Les paillages de verre coloré sont de retour à Chaumont, plus de vingt ans après leurs premières apparitions ! Ici, c’est pour symboliser l’océan. « Le Chant du sel » a été réalisé avec pas moins de douze tonnes de verre ! Face à la montée des eaux, le concepteur-paysagiste Félix de Rosen, l’architecte Éric Futerfas et le pépiniériste Bruno Derozier ont imaginé un jardin fait de plantes capables de résister aux embruns : Atriplex, Tamaris, Phillyrea… Bruno Derozier, qui dirige La Criste marine, dans l’île de Ré (17), est sensible au sujet, au vu des tempêtes de plus en plus nombreuses qui frappent son lieu de vie, qui pourrait un jour être englouti sous les eaux ! Il propose une gamme d’arbustes et de vivaces de bord de mer qui pourrait être davantage utilisée afin d'anticiper les risques !

Une jungle chaumontaise

Mais il faut noter que toutes les propositions de l’édition 2023 du festival font la part belle aux végétaux, pour montrer l’espoir en un futur différent mais réel.
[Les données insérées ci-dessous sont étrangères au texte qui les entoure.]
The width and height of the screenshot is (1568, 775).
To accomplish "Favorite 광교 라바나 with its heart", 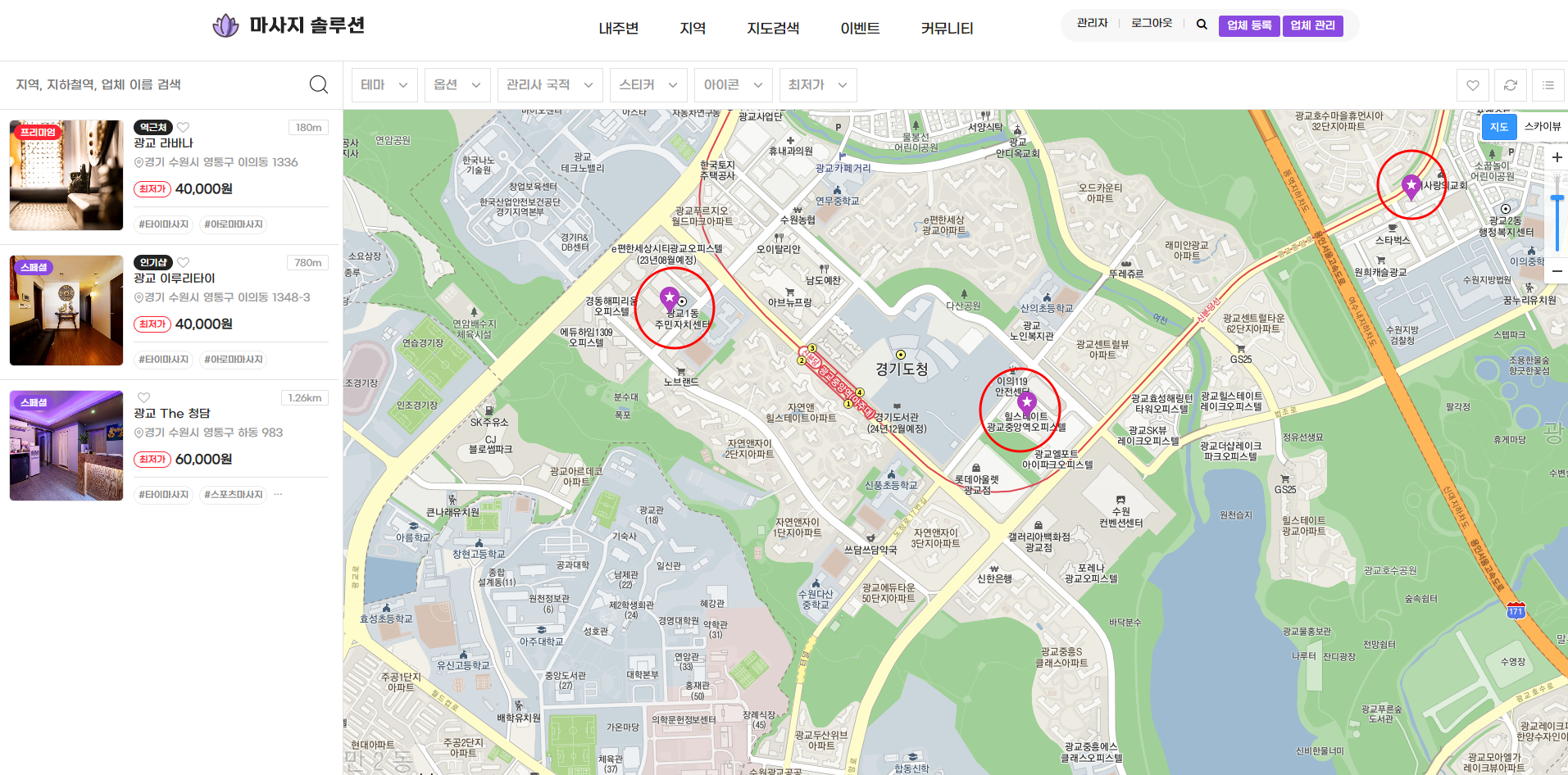I will [x=184, y=127].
Le summum de la luxuriance est atteint avec l’artiste Evor. Celui-ci a créé chez lui, à Nantes (44), une jungle urbaine dans un espace totalement inhospitalier pour les plantes. Tout pousse en pot, mais cela ne se voit pas, on y trouve même une glycine de 15 m de longueur ! Avec le collectif « Nantes est un jardin », qui rassemble de nombreux professionnels de la filière représentés à Chaumont par Jacques Soignon, directeur retraité du service des espaces verts de la ville, Evor a reconstitué dans une parcelle du festival un jardin en pots cachés. Son idée est de proposer un univers végétal que l’on puisse déplacer pour le préserver des aléas du climat. Fuir face à la montée des eaux ou à la canicule, bouger pour échapper à la sécheresse ? Pour lui, la résilience s’incarne dans l’évitement. Après tout, pourquoi pas, même si aujourd’hui le mot d'ordre est plutôt de préférer des plantations en pleine terre, par essence plus durables !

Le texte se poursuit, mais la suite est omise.